Ce projet intervient quelques mois après la signature par Joe Biden d'une loi visant à mettre un terme à la dépendance des Etats-Unis à l'égard de la Russie, premier fournisseur mondial d'uranium enrichi.
"Si tout se déroule comme prévu, si nous enclenchons les travaux, si nous obtenons les soutiens financiers du gouvernement américain et les commandes fermes de clients et que les échanges avec la NRC (l'Autorité de sûreté américaine) se passent bien, on peut imaginer des productions au début des années 2030", a dit François Lurin lors d'un entretien.
"Nous pouvons projeter une décision d'investissement qui va s'échelonner de manière progressive au cours des années à venir mais qui devrait démarrer dès l'année prochaine", a-t-il ajouté, précisant qu'Orano visait notamment des engagements à long terme de ses clients.
"Les électriciens doivent continuer à faire des choix longue durée. Si on se passe des approvisionnements russes, ce n'est pas pour y revenir trois ans après ou substituer l'uranium enrichi par de l'uranium chinois. Donc si nous n'avons pas d'engagement de longue durée, nous n'irons pas au bout de cet investissement.

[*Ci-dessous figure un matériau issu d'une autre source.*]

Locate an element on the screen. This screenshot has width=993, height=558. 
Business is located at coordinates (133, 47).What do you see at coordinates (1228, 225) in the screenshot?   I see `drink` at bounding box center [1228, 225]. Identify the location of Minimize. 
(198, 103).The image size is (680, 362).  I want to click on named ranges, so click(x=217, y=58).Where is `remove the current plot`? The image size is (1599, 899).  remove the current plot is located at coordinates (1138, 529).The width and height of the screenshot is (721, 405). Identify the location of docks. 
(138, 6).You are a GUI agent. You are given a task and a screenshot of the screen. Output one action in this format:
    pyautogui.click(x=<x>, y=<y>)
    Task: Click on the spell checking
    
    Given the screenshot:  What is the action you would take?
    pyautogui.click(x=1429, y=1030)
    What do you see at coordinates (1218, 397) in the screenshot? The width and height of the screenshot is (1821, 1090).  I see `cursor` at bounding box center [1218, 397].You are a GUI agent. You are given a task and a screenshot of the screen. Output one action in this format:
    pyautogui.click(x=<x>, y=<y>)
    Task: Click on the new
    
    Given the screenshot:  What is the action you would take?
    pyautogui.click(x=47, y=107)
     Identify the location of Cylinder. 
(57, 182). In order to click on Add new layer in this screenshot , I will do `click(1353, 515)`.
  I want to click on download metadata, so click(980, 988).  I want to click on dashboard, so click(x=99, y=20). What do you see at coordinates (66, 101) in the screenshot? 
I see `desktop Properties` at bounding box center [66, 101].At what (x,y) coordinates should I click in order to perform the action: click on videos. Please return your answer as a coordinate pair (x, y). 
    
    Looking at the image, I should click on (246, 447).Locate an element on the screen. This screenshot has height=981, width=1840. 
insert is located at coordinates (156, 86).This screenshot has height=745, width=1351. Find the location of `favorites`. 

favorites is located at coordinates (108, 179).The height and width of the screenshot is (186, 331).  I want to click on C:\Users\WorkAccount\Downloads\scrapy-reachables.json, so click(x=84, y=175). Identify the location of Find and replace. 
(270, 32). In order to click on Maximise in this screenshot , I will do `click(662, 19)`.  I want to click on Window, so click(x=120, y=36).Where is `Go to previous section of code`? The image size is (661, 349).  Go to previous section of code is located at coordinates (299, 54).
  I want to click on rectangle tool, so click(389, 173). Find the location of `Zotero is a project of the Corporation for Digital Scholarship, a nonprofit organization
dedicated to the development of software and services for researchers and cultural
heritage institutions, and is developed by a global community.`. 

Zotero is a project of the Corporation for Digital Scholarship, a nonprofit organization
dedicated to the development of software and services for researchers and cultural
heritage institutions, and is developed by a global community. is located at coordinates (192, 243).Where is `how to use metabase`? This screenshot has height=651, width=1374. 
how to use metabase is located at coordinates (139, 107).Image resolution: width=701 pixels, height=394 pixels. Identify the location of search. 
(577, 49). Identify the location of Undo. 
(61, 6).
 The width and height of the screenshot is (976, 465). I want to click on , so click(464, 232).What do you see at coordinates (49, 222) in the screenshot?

C'est absolument indispensable."
Sollicité dès 2022 après le début de la guerre en Ukraine, en particulier par des électriciens américains, Orano a déjà validé fin 2023 un investissement de 1,7 milliard d'euros pour augmenter la capacité de son usine d'enrichissement de Georges Besse 2 au Tricastin (Drôme et Vaucluse) de plus de 30%, soit 2,5 millions d'UTS (Unité de travail de séparation).
Concernant Oak Ridge, François Lurin a déclaré qu'Orano visait "plusieurs millions d'UTS" et qu'il s'adapterait en fonction des besoins des clients mais aussi des taux d'enrichissement requis, avec la possibilité de s'équiper pour produire des combustibles de type HALEU, essentiels pour la prochaine génération de réacteurs nucléaires et les petits réacteurs (SMR/AMR).
La loi signée par Joe Biden prévoit une interdiction des importations d'uranium enrichi russe aux Etats-Unis en 2028 et jusqu'à 2,7 milliards de dollars de financements pour des projets d'usines sur le sol américain.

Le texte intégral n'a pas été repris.